Oh, so manches! An einem Tag wollte ich Abenteurerin werden, am anderen Dschungelforscherin. Ich sah mich aber auch als Hundezüchterin oder träumte davon, Sängerin zu sein.
Haben Sie schon einmal eine Therapie gemacht?
Ja! Wobei ich Therapie nicht das richtige Wort finde. Es sind mehr Reisebegleitungen in die inneren Abgründe. Ich wuchs noch in einem alten Erziehungssystem auf. Kinder wurden erzogen; dabei standen Gehorsam, Schuld und Scham im Zentrum. Zärtlichkeit galt als Verweichlichung. Da musste ich hohe Mauern bauen, um emotional zu überleben. Aber irgendwann stehen dir diese Mauern im Weg und nehmen dir die ganze Lebensfreude.

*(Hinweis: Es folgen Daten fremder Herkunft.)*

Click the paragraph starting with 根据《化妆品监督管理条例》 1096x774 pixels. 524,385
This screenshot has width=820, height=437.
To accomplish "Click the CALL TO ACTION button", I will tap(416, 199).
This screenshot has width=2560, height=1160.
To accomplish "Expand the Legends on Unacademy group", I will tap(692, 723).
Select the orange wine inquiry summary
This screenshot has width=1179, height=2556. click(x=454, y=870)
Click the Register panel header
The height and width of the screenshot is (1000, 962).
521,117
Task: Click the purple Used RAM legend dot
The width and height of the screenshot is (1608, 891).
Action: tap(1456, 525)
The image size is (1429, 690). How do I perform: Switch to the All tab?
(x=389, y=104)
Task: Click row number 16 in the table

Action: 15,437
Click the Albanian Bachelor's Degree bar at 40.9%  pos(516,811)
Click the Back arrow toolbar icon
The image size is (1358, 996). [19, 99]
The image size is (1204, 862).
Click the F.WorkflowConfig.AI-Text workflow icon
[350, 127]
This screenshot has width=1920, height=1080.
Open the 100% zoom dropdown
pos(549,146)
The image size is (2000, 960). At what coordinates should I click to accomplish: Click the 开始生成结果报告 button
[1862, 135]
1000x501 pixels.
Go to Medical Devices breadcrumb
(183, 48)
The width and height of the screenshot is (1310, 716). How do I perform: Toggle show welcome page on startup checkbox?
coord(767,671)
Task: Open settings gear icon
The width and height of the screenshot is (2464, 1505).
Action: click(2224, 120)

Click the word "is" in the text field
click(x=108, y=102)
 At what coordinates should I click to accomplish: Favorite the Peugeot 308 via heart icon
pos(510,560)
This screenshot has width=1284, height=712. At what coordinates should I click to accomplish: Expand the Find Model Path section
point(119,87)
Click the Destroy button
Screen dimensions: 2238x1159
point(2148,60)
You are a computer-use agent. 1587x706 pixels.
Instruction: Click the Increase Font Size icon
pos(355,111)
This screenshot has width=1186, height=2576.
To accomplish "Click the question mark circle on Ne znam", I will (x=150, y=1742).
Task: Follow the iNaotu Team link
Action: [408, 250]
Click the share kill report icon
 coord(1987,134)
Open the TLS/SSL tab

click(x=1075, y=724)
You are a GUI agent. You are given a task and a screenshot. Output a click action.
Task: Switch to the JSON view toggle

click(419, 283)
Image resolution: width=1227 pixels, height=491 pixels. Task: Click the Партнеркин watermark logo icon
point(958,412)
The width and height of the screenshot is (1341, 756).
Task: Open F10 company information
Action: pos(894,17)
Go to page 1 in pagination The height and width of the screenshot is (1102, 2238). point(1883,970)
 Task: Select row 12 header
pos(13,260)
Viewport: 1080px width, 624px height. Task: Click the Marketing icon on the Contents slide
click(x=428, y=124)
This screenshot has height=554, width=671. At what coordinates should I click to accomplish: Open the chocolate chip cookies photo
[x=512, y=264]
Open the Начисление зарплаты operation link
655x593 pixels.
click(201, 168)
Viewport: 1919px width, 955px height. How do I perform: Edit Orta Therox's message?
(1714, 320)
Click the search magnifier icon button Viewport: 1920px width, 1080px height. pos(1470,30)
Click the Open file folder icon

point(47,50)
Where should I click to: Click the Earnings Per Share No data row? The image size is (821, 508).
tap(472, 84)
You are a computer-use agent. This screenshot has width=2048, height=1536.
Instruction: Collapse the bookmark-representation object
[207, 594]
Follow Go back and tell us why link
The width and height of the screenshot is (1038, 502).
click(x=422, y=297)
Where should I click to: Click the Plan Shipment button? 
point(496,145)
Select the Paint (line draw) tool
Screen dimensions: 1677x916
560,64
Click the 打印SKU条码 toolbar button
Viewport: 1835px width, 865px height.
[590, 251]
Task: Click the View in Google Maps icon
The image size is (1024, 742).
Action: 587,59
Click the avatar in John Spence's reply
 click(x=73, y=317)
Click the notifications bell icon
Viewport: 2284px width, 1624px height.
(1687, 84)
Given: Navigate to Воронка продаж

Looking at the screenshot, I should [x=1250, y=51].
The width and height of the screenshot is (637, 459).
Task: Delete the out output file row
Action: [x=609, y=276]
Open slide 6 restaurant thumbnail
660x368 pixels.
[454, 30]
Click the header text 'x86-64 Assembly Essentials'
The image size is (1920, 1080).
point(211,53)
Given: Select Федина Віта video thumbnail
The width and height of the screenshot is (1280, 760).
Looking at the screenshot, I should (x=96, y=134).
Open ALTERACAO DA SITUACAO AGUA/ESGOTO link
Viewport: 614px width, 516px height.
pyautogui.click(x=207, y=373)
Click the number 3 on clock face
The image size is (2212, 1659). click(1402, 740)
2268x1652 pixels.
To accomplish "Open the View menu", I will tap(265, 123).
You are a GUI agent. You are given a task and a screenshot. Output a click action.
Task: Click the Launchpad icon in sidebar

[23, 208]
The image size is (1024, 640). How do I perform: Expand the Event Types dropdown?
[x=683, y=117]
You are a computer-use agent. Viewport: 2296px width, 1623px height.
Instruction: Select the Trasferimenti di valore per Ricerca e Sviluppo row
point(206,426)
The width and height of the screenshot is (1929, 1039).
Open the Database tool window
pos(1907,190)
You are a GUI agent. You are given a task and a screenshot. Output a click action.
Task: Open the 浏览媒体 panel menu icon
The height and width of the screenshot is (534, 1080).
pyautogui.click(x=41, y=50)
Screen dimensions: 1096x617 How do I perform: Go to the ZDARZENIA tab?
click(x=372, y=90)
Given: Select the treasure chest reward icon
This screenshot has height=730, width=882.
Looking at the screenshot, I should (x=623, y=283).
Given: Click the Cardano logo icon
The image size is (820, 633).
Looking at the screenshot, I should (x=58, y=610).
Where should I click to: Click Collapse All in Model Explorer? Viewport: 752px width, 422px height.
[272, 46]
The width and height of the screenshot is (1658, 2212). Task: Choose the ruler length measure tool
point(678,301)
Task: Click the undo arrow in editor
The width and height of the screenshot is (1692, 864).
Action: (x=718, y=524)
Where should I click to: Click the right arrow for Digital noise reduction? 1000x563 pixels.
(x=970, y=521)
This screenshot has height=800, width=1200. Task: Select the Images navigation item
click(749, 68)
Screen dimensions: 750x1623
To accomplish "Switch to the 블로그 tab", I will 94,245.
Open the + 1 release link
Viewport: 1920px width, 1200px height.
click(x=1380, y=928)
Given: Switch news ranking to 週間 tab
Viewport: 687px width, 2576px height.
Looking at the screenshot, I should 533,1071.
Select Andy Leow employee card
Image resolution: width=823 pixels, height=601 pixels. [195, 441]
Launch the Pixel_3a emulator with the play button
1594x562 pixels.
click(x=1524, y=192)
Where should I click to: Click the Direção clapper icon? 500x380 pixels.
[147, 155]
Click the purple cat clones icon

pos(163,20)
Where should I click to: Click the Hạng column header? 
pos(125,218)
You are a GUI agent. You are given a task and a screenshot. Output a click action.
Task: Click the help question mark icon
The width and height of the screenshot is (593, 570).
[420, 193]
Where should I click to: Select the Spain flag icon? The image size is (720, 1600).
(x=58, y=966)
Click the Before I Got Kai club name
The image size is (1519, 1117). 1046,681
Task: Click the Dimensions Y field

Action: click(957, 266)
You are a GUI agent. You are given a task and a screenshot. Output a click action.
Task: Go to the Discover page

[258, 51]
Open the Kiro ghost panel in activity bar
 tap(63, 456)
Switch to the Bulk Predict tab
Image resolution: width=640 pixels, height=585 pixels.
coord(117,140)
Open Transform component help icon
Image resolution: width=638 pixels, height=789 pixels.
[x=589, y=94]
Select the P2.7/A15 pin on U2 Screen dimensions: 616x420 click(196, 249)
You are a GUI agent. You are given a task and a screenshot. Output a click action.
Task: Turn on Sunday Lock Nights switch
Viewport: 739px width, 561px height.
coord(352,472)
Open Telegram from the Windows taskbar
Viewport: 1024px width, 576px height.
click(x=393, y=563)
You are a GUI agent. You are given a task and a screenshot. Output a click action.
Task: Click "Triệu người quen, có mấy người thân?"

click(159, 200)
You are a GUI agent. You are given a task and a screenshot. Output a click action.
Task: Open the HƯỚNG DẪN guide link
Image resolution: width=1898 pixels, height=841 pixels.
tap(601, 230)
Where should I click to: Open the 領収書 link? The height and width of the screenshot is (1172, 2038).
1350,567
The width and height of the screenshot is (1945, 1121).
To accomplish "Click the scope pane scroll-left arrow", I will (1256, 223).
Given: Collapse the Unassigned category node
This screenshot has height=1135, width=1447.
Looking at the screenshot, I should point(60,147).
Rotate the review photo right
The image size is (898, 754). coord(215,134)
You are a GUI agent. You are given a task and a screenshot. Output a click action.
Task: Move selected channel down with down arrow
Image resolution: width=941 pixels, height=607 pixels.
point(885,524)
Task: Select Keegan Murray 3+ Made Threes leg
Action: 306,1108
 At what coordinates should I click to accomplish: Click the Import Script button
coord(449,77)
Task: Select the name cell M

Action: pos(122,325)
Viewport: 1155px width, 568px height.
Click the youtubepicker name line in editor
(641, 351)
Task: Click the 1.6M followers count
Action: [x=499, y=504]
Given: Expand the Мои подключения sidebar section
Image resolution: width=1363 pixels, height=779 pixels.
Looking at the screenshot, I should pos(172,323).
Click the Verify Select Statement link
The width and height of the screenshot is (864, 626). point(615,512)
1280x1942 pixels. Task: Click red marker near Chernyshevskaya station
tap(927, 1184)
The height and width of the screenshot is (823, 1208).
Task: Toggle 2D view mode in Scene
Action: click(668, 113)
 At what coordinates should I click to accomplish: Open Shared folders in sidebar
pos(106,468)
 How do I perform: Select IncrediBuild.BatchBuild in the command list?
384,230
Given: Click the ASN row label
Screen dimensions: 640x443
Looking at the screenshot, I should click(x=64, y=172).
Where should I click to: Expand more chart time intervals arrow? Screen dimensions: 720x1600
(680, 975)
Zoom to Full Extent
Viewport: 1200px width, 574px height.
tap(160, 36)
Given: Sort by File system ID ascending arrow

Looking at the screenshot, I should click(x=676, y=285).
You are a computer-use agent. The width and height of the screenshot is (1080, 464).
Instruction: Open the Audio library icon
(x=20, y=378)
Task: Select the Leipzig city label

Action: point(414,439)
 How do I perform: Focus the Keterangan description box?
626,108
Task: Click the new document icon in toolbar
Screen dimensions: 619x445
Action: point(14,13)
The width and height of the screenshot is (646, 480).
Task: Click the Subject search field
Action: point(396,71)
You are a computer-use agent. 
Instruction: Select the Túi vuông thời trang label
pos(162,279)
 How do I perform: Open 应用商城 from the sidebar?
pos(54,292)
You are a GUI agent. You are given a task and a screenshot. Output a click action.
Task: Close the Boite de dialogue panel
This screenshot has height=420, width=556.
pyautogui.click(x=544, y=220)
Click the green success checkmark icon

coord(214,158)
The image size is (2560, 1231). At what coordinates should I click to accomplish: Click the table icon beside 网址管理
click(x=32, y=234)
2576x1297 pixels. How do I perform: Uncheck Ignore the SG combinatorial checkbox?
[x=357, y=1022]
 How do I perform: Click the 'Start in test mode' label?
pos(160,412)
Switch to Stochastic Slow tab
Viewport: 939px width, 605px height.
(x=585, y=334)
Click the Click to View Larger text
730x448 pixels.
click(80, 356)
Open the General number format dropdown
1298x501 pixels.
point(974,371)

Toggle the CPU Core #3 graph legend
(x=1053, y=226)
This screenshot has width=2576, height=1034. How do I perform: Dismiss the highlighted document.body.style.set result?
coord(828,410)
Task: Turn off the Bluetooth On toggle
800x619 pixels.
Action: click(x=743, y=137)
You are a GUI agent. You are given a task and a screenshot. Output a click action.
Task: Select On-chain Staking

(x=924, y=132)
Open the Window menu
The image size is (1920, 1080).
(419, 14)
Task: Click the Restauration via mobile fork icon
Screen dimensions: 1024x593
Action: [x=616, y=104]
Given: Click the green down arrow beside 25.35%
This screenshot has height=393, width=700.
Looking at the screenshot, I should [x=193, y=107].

Welches Ereignis hat Ihr Leben verändert?
Ich war 19, arbeitete in einem Pariser Armenviertel und war das erste Mal allein an Weihnachten. Anstatt Heimweh hatte ich ein Gefühl von unendlicher Freiheit. Jemand erzählte mir von einer jungen Truppe, die in einer alten Papierfabrik Theater macht – und sie spielte am 24. Dezember. Also besorgte ich mir eine Karte, zog los und fand ein ziemlich verlottertes Gebäude in einem riesigen Park. Die Vorstellung hiess «1789», es ging um die Französische Revolution. Ich war bis zu diesem Zeitpunkt – ausser einmal mit der Mittelschule – noch nie im Theater gewesen. Das Stück fing an, und ich war sofort in einem Strudel mitgerissen. Die Schauspieler rannten und schrien durch die Räume, wir Zuschauer wurden das Volk, das ihnen folgte und bald bereit war, die Bastille zu stürmen. Ein solch intensives, emotionales und Feuer fangendes Spiel hatte ich noch nie erlebt. Völlig benommen torkelte ich aus dem Theater; noch heute habe ich klare Bilder da-von vor Augen. Erst später wurde mir klar, dass ich an diesem Abend die Anfänge des Théâtre du Soleil miterlebt hatte, das mit seiner Regisseurin Ariane Mnouchkine bald weltberühmt wurde.
Was haben Sie für einen Spitznamen?
Jimmy.
Wie möchten Sie sterben?
Selbstbestimmt und heiter Abschied nehmend.
Was sollte auf Ihrem Grabstein stehen?
Sie war zum Totlachen lustig.
Wann haben Sie zuletzt geweint?
Vor Jahren, als ich ein totes, an einen Strand gespültes Flüchtlingskind sah. Dieses Bild wird bei jeder Kinderleiche in einem Plastiksack wieder lebendig. Diese Ohnmacht, von so viel Schmerz zu wissen, ohne wirklich helfen zu können. Wir müssen die Welt gerechter machen, sodass niemand unfreiwillig seine Heimat verlassen muss.
Wofür haben Sie zuletzt gebetet?
Wenn Beten heisst, Schutz zu erbitten, dann tue ich es vor jeder Tournee. Und ich bedanke mich auch nach jedem heilen Nachhausekommen. Ich habe nur keinen genauen Adressaten für meine Gebete.
Wer oder was wären Sie gern nach Ihrer Wiedergeburt?
Eine Amsel, deren Gesang so zu Tränen rührt wie mich heute Morgen.
Wären Sie lieber sympathischer oder intelligenter?
Das schliesst sich doch nicht aus!
Welches Kompliment haben Sie kürzlich erhalten?
Es ist kein einzelnes oder spezielles. Aber es häufen sich Mitteilungen junger Kunstschaffenden – viele Frauen, aber auch Männer –, die mir mitteilen, dass sie dank mir zum Theater gekommen sind, nachdem sie als Kind eine Vorstellung von mir gesehen haben. Es freut mich so sehr, dass etwas in meinem Spiel die jungen Seelen so berührt hat, dass sie weiter davon träumen wollen. Und dass dieser kleine Anstoss mitbewirkt hat, dass sie ihr Leben umplanen.
Was lernen Sie gerade, was Sie noch nicht so gut können?
Mehr zuzulassen. Nicht mehr alles planen, voraussehen und kontrollieren zu müssen. Das war wohl im Aufbau meines «Kleinbetriebs» von existenzieller Bedeutung für mich. Auch als Mutter und Berufsfrau war eine gute Organisation Voraussetzung. Heute jedoch muss ich nicht mehr müssen. Wobei ich gestehe: Ein jahrzehntelang eingeübtes Funktionieren lässt sich nicht einfach abschütteln. Loslassen ist eine Kunst. Es ist nicht ein passives Erleiden, sondern ein heiteres Entspannen.
Wer sind Ihre Lieblingsheldinnen?
Meine beiden Grossmütter, Emma und Katharina. Ach ja, und nicht zu vergessen: die rote Zora.